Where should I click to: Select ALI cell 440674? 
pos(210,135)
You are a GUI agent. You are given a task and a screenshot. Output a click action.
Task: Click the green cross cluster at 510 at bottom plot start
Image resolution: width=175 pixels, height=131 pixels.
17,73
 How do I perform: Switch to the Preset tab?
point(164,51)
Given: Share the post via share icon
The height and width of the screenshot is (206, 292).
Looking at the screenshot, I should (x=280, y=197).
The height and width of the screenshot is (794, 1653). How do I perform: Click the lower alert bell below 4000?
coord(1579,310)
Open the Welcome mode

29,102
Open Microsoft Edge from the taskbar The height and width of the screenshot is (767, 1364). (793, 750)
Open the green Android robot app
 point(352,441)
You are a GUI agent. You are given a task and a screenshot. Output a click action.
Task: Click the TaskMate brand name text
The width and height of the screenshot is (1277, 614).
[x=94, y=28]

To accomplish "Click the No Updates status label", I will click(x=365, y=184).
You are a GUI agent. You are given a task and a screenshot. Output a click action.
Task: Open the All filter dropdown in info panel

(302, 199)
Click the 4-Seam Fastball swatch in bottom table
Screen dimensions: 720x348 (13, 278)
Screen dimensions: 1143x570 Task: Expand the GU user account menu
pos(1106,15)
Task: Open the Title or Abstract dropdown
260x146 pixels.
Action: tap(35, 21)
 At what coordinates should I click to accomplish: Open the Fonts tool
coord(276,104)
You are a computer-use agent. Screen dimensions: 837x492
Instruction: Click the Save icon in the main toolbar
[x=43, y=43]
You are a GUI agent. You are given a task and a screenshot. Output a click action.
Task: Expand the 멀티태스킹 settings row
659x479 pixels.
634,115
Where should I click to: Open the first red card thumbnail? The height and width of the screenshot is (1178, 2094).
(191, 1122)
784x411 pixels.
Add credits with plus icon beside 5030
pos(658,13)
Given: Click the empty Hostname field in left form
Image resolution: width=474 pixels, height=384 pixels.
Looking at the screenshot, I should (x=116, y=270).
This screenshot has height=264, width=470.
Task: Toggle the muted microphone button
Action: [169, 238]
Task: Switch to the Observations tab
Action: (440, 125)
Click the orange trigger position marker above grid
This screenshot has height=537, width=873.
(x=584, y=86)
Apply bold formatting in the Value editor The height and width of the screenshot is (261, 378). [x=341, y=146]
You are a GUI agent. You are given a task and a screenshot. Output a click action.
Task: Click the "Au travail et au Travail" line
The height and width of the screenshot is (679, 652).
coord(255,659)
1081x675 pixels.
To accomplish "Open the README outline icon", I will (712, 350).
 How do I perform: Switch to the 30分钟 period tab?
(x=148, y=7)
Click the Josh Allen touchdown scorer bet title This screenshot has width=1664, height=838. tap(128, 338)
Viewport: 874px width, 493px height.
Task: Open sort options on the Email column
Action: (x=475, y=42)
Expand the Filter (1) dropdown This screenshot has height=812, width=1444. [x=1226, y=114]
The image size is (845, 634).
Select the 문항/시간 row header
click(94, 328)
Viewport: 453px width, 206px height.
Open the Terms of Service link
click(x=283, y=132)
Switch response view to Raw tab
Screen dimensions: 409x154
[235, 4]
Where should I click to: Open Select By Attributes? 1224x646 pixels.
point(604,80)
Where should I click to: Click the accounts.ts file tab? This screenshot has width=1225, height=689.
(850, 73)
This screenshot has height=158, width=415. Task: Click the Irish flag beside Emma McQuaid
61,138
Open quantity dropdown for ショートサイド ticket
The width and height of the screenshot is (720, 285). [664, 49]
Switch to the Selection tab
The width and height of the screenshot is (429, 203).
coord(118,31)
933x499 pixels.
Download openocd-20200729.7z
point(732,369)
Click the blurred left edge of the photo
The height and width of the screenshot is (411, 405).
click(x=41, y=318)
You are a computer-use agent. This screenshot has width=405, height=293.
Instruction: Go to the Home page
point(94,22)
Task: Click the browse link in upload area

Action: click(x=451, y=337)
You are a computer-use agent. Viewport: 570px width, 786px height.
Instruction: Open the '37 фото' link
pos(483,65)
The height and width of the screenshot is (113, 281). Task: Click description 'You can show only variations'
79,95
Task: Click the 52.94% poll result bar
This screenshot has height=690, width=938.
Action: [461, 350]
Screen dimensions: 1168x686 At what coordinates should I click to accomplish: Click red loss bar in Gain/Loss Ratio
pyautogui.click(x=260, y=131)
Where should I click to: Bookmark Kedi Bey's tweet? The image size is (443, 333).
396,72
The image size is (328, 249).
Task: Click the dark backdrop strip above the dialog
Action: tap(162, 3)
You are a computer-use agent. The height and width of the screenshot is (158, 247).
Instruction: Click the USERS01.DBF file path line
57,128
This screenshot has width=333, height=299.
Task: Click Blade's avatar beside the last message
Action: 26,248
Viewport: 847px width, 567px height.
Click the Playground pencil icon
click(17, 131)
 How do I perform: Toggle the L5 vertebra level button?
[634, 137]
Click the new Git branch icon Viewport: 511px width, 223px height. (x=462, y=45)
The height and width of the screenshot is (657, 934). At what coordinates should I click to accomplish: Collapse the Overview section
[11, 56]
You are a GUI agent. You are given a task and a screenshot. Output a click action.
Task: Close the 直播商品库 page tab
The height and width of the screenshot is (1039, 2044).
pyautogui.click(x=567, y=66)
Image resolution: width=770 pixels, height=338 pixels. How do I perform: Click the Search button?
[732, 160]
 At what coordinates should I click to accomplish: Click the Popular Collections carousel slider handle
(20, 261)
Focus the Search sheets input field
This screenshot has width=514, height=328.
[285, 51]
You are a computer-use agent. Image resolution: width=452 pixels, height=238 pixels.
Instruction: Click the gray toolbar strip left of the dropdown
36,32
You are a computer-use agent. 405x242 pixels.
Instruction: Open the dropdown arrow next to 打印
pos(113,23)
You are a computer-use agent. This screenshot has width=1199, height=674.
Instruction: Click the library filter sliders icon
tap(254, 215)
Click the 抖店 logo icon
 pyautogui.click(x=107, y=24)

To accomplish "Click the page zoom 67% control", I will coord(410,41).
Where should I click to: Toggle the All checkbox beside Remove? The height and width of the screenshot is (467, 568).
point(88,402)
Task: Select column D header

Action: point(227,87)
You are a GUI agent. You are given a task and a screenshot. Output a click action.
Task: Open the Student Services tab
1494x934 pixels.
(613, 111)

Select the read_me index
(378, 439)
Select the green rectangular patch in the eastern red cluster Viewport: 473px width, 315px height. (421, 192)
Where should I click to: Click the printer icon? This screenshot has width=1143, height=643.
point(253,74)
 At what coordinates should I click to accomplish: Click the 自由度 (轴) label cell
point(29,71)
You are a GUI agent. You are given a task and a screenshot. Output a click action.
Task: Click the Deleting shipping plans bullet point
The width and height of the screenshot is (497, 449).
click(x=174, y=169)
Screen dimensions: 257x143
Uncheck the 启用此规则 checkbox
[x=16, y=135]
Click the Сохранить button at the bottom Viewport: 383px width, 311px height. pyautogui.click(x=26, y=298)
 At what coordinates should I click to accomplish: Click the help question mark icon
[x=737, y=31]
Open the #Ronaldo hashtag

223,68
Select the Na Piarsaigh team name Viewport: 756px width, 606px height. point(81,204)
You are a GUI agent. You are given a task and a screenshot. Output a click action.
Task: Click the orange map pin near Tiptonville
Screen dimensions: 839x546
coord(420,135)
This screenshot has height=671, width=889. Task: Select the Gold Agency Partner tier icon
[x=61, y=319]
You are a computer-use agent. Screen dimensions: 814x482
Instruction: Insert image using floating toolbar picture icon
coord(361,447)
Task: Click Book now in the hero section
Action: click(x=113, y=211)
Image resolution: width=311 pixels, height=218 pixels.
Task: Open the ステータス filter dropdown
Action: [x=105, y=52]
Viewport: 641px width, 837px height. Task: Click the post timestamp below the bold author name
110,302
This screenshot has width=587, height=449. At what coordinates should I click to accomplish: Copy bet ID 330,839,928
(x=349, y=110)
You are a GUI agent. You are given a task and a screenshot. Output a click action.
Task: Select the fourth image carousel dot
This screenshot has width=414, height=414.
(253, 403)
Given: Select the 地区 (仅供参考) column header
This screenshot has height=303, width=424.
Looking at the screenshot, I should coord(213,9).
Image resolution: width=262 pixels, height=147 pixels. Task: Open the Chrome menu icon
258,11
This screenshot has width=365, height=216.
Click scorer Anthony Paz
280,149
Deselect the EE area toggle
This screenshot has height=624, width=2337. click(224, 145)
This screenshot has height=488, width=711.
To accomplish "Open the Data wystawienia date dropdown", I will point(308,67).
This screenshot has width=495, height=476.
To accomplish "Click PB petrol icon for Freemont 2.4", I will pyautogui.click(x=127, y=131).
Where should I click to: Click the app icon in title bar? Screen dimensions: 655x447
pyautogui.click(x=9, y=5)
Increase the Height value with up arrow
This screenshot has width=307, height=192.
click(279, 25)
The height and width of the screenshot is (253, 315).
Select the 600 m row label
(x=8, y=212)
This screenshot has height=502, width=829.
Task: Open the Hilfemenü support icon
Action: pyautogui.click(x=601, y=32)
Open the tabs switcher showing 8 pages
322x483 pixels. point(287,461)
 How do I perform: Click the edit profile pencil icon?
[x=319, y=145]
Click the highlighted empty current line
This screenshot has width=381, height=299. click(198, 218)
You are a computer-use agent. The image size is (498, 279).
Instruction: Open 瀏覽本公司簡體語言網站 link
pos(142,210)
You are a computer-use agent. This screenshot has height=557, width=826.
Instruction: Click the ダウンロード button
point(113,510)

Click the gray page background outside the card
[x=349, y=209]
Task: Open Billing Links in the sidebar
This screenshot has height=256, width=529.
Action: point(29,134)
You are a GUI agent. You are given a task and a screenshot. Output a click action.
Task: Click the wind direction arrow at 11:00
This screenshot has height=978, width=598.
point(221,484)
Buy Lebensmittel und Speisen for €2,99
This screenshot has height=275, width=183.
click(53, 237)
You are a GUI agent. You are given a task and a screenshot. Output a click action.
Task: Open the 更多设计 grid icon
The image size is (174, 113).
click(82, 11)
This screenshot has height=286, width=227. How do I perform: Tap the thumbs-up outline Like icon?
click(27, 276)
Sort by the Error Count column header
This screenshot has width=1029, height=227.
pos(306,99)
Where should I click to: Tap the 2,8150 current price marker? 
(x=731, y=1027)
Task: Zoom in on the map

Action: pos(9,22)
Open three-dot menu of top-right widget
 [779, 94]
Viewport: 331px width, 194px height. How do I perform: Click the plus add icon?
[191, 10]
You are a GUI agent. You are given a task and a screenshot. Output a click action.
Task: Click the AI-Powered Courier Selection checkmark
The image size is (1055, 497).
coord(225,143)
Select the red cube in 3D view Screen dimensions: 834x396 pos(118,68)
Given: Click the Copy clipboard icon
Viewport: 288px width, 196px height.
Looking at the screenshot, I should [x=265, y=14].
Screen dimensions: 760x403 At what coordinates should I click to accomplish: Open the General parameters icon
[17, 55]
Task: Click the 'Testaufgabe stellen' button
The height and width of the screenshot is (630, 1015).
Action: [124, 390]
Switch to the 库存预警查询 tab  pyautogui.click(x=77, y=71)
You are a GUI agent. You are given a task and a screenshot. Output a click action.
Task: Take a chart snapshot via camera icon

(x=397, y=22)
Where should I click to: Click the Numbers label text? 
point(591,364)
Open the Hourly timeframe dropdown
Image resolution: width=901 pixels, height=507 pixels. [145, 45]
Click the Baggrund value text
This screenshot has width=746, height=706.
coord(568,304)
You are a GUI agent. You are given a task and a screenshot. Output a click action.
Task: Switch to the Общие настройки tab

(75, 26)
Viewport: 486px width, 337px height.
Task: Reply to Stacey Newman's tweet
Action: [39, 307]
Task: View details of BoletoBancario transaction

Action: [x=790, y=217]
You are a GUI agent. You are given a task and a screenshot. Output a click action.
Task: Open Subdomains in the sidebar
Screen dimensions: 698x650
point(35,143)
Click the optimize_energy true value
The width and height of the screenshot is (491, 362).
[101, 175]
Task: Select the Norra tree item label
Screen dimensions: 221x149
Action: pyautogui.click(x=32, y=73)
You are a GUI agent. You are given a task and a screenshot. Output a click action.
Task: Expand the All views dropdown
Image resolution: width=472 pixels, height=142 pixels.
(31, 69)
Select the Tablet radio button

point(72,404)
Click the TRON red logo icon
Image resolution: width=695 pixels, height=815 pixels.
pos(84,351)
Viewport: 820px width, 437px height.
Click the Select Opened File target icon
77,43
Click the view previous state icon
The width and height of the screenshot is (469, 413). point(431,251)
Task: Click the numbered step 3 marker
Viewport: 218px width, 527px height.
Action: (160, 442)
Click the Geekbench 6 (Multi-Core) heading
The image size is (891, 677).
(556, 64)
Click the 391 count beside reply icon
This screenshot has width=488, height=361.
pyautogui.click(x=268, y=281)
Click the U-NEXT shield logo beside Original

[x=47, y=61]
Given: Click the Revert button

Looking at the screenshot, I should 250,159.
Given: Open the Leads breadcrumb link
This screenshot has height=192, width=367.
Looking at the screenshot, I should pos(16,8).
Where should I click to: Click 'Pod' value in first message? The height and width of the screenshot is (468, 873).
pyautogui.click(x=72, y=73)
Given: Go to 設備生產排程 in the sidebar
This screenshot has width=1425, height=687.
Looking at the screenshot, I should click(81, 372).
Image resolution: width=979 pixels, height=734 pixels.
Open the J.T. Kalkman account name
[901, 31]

## Objective:
Reproduce the records, from the line containing "Task: Open Billing Links in the sidebar" up to and including the line containing "Switch to the 库存预警查询", as a Markdown table with columns n and Line, omitting blank lines.

## Exercise output:
| n | Line |
|---|---|
| 1 | Task: Open Billing Links in the sidebar |
| 2 | This screenshot has height=256, width=529. |
| 3 | Action: point(29,134) |
| 4 | You are a GUI agent. You are given a task and a screenshot. Output a click action. |
| 5 | Task: Click the wind direction arrow at 11:00 |
| 6 | This screenshot has height=978, width=598. |
| 7 | point(221,484) |
| 8 | Buy Lebensmittel und Speisen for €2,99 |
| 9 | This screenshot has height=275, width=183. |
| 10 | click(53, 237) |
| 11 | You are a GUI agent. You are given a task and a screenshot. Output a click action. |
| 12 | Task: Open the 更多设计 grid icon |
| 13 | The image size is (174, 113). |
| 14 | click(82, 11) |
| 15 | This screenshot has height=286, width=227. How do I perform: Tap the thumbs-up outline Like icon? |
| 16 | click(27, 276) |
| 17 | Sort by the Error Count column header |
| 18 | This screenshot has width=1029, height=227. |
| 19 | pos(306,99) |
| 20 | Where should I click to: Tap the 2,8150 current price marker?  |
| 21 | (x=731, y=1027) |
| 22 | Task: Zoom in on the map |
| 23 | Action: pos(9,22) |
| 24 | Open three-dot menu of top-right widget |
| 25 |  [779, 94] |
| 26 | Viewport: 331px width, 194px height. How do I perform: Click the plus add icon? |
| 27 | [191, 10] |
| 28 | You are a GUI agent. You are given a task and a screenshot. Output a click action. |
| 29 | Task: Click the AI-Powered Courier Selection checkmark |
| 30 | The image size is (1055, 497). |
| 31 | coord(225,143) |
| 32 | Select the red cube in 3D view Screen dimensions: 834x396 pos(118,68) |
| 33 | Given: Click the Copy clipboard icon |
| 34 | Viewport: 288px width, 196px height. |
| 35 | Looking at the screenshot, I should [x=265, y=14]. |
| 36 | Screen dimensions: 760x403 At what coordinates should I click to accomplish: Open the General parameters icon |
| 37 | [17, 55] |
| 38 | Task: Click the 'Testaufgabe stellen' button |
| 39 | The height and width of the screenshot is (630, 1015). |
| 40 | Action: [124, 390] |
| 41 | Switch to the 库存预警查询 tab  pyautogui.click(x=77, y=71) |